Sabadil attendait avec elle. Il se plaça derrière elle lentement, il passa son bras autour de sa taille, doucement, avec tendresse ; il se pencha vers elle, et ses lèvres s’approchèrent de celles de la jeune fille. Elle le laissa faire. Elle frémit légèrement, comme prise d’un grand frisson. Et lui l’embrassa de nouveau, et encore, et toujours. Elle, elle s’attacha à ses lèvres, pâle, immobile, terrifiée de ce qui arrivait.

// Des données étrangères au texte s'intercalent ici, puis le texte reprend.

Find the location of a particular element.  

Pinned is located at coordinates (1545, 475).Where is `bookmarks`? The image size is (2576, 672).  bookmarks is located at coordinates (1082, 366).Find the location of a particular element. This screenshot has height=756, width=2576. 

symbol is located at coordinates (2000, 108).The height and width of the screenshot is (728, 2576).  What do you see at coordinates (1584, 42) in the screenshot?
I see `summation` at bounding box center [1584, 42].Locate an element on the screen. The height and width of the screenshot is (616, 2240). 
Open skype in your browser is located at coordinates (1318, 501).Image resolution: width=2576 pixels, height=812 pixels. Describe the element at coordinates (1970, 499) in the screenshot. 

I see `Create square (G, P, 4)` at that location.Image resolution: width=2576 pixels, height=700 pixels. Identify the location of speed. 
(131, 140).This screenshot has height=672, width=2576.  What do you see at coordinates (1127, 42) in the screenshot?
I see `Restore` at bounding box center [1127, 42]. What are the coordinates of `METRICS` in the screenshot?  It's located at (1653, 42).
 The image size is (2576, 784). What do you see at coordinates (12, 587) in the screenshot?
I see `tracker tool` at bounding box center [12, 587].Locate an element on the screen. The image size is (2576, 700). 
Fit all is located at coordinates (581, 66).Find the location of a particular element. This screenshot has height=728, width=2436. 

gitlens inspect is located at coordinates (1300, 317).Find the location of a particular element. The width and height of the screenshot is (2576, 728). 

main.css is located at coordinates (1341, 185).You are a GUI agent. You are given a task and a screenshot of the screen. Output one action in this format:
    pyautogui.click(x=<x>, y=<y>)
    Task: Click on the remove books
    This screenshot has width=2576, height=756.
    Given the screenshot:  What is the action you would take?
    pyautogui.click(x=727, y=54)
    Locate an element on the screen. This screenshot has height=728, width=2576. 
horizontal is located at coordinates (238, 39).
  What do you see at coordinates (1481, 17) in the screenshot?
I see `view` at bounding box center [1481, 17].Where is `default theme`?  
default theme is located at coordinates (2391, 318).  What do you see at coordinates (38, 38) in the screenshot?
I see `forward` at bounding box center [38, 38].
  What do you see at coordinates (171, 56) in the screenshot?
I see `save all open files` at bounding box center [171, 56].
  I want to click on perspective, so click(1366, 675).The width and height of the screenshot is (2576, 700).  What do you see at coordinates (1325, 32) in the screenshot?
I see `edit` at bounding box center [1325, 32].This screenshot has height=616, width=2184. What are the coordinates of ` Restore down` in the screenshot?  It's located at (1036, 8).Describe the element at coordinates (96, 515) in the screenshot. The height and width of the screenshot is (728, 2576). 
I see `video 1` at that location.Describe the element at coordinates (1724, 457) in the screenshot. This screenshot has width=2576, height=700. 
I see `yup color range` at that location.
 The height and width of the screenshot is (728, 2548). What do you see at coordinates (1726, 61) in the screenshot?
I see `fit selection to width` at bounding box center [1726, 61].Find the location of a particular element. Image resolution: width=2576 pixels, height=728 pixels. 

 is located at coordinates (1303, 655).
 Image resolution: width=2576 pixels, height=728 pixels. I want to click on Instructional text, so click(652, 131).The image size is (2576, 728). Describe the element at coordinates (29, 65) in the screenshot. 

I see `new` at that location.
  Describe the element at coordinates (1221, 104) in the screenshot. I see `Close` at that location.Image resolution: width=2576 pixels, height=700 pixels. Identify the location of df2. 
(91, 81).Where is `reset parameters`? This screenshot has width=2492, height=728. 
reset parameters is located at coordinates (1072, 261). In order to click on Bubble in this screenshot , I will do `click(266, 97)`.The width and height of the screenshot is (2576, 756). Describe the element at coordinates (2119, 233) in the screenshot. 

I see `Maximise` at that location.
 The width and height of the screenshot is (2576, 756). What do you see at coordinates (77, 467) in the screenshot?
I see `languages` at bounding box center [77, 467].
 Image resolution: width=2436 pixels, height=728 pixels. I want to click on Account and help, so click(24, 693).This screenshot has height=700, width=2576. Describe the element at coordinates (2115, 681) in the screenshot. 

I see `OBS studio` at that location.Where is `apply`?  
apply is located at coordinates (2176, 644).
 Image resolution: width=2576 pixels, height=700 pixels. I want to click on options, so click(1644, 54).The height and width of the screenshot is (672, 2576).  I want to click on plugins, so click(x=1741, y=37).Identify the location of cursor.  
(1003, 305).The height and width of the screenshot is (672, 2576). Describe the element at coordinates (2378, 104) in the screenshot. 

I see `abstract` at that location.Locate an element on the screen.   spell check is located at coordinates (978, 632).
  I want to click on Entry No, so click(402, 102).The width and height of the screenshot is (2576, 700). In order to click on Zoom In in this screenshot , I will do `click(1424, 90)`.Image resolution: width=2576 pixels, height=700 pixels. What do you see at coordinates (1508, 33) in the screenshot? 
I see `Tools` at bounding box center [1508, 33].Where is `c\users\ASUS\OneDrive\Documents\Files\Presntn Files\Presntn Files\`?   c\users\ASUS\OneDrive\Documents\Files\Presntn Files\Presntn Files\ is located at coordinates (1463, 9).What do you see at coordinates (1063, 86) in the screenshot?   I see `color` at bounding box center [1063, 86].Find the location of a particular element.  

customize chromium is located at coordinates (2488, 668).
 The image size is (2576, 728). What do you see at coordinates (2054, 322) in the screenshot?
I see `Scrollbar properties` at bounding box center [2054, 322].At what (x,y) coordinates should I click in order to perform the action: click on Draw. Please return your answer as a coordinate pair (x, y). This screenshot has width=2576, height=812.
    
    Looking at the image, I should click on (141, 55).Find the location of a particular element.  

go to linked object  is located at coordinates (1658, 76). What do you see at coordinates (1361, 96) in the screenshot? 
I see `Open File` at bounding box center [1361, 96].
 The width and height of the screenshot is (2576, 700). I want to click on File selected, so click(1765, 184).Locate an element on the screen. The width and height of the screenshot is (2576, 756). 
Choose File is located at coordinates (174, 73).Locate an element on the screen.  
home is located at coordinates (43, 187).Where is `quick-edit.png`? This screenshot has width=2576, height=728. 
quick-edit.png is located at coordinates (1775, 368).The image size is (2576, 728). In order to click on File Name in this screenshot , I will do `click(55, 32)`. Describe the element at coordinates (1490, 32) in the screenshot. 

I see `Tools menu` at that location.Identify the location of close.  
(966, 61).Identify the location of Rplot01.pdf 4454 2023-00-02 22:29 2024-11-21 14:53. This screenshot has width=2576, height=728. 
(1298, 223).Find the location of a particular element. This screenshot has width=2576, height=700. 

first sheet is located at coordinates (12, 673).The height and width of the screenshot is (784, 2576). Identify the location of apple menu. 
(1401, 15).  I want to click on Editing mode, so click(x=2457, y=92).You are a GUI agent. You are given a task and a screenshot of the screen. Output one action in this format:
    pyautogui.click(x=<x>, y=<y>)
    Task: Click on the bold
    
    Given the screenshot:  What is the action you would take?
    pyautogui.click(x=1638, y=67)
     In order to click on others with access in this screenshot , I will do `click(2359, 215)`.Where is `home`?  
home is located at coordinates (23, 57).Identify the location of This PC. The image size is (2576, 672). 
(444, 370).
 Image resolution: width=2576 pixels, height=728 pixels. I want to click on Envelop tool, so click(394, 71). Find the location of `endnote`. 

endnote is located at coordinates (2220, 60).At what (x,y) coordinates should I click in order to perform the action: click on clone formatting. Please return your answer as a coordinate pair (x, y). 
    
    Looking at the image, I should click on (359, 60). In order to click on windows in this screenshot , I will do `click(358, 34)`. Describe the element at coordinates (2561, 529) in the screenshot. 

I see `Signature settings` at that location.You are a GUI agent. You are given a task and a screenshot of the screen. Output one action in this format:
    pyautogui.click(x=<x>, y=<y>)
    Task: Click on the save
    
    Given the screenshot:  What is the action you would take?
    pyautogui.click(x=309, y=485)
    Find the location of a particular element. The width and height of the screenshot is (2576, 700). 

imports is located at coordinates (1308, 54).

Le jour suivant, Sabadil se rendit chez Mardona. Il trouva Nimfodora avec elle. Ils échangèrent un regard, un seul. Sabadil comprit que la Mère de Dieu ignorait sa visite à Brebaki. Il n’y fit aucune allusion.

Nimfodora se laissa embrasser et choyer par Mardona ; mais elle ne lui rendit pas ses caresses. Elle était plus sombre encore que de coutume et plus blême. Elle regardait devant elle d’un œil fixe, comme si elle eût vu poindre quelque chose d’horrible dans le lointain, et qu’elle se sentît condamnée à le supporter. Sabadil la regardait. Il regardait aussi Mardona en poussant de longs soupirs.

Il y avait un souffle chaud dans l’air comme avant un orage. Par bonheur Turib entra. Il jeta avec colère sur le carreau son bonnet d’agneau noir et s’écria :

« Vous êtes là, assis, de parfaite humeur, vous vous divertissez, et pendant ce temps le monde est sens dessus dessous.

— Eh quoi ! demanda Mardona d’une voix gaie, que se passe-t-il ?

— Une révolte est en train de se faire. Et à la tête de cette révolte se trouve… Wewa.

— Wewa ! Wewa Skowrow, la veuve amoureuse ?

— Ne parle donc pas si longuement, ordonna Mardona. Qu’as-tu appris ? Raconte.

— Dieu lui-même est apparu à ce scélérat de Sukalou, à ce coquin. Il lui est apparu en rêve, repartit Turib, et il lui a dit qu’il te rejetait et élisait à ta place Wewa Skowrow, Mère de Dieu. »

Mardona se prit à rire aux éclats.

« Il ne faut pas rire, c’est ainsi. Et réellement Wewa se comporte maintenant comme une sainte, ou comme un gouverneur de province. Beaucoup de tes disciples ont passé dans son camp. Elle tient une cour dans sa propriété comme l’impératrice à Vienne. »

Mardona continua à rire de plus en plus fort.

« Je ne sais pas ce qu’il y a de si drôle là dedans », s’écria Turib froissé.

Il se leva, mit son bonnet sur l’oreille et sortit très vivement.